A controller is described as an active controller or an inactive controller. That is, when a controller sets a dual mode portable terminal to operate in a corresponding mode, the controller is an active controller. In an exemplary embodiment of the present invention, it is assumed that the controller of the dual mode portable terminal includes a CDMA chip (1st controller) and a GSM chip (2nd controller). For example, if the dual mode portable terminal is set to a CDMA mode, the 1st controller performing CDMA-related operations is an active controller. Similarly, if the dual mode portable terminal is set to a GSM mode, the 2nd controller performing GSM-related operations is an active controller. On the other hand, the other controller, not set to active, is an inactive controller.
Hereinafter, exemplary embodiments of the present invention will be described in detail with reference to the accompanying drawings.
FIG. 1 is a schematic view illustrating a dual mode terminal according to an exemplary embodiment of the present invention. FIG. 2 is a schematic block diagram illustrating a 1st controller and 2nd controller according to an exemplary embodiment of the present invention.
As shown in FIG. 1 and FIG. 2, the dual mode portable terminal 100 includes a 1st terminal 10 operating in a 1st wireless communication network, a 2nd terminal 20 operating in a 2nd wireless communication network, and a connected memory 37 intermediating between the 1st terminal 10 and the 2nd terminal 20.
The 1st terminal 10 includes a 1st controller 11, a 1st card slot 13, an input unit 15, a 1st memory 17, a 1st Radio Frequency (RF) communication unit 18 and a display unit 19. The 2nd terminal 20 includes a 2nd controller 21, a 2nd card slot 23, a 2nd memory 27 and a 2nd RF communication unit 28. The 1st controller 11 is used as a master chip that installs an application 12 and a 1st data protocol stack 16. The 2nd controller 21 is used as a master chip that installs a 2nd data protocol stack 26, but not an application. In an exemplary implementation, since the 1st controller 11 is used as a master chip, the 2nd card slot 23 is connected to the 1st controller 11. However, an exemplary embodiment of the present invention may be modified in such a way that the 2nd card slot 23 may be connected to the 2nd controller 21. The 1st memory 17, 2nd memory 27 and connected memory 37 are hereinafter referred to as a memory unit, i.e., the memory unit includes three memories.

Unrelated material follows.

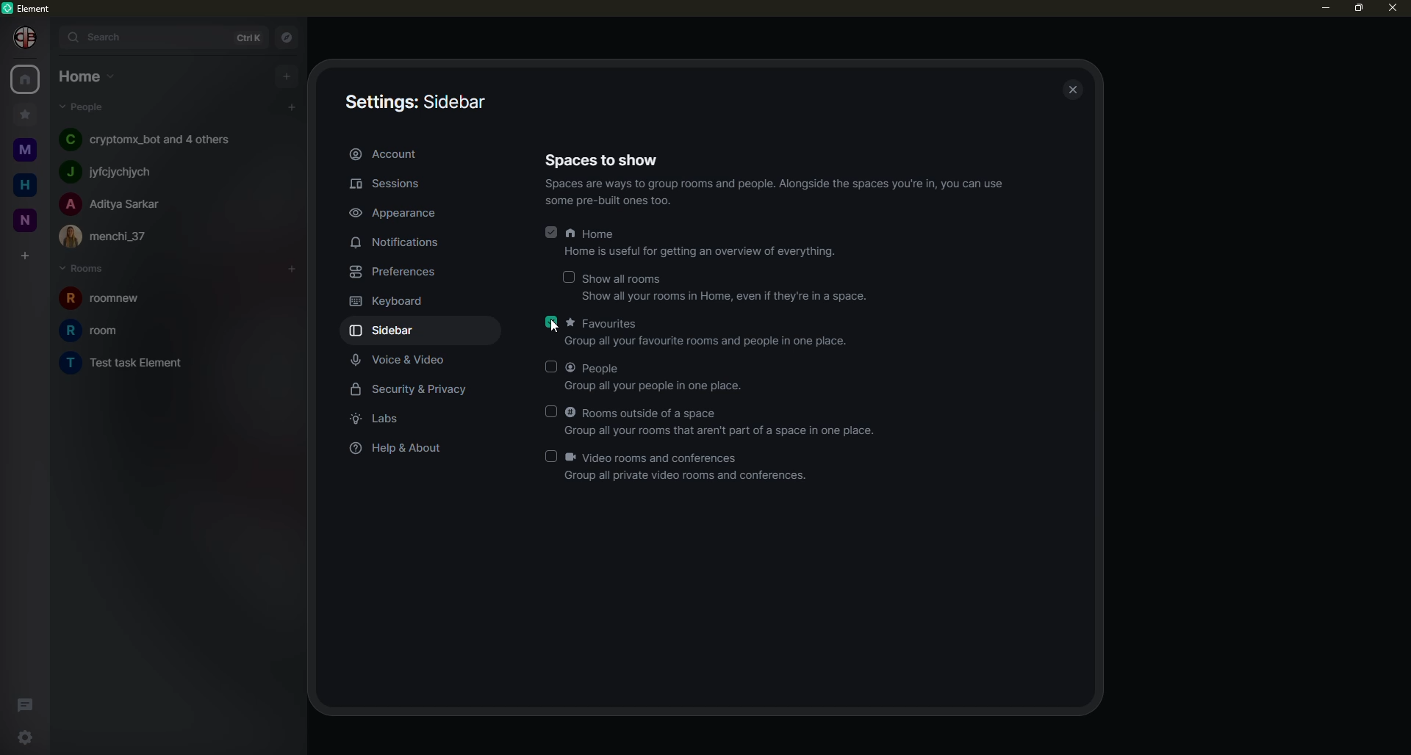  What do you see at coordinates (549, 322) in the screenshot?
I see `enabled` at bounding box center [549, 322].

Although the dual mode portable terminal 100 is described, assuming that the input unit 15 and display unit 19 are included in the 1st terminal 10, for convenient description, the input unit 15 and the display unit 19 may also be operated by the 2nd terminal 20.
The 1st controller 11 may be a microprocessor that controls the 1st terminal 10 and the dual mode portable terminal 100. As shown in FIG. 2, the 1st controller includes a 1st data protocol stack 16 having a variety of layers and processes data services therethrough.
The 1st controller 11 communicates with the 2nd controller 21 to process data services through the 2nd data protocol stack 26. During the communication, the 1st controller uses a socket layer. A socket 14 communicates with the 2nd controller 21 through the connected memory 37.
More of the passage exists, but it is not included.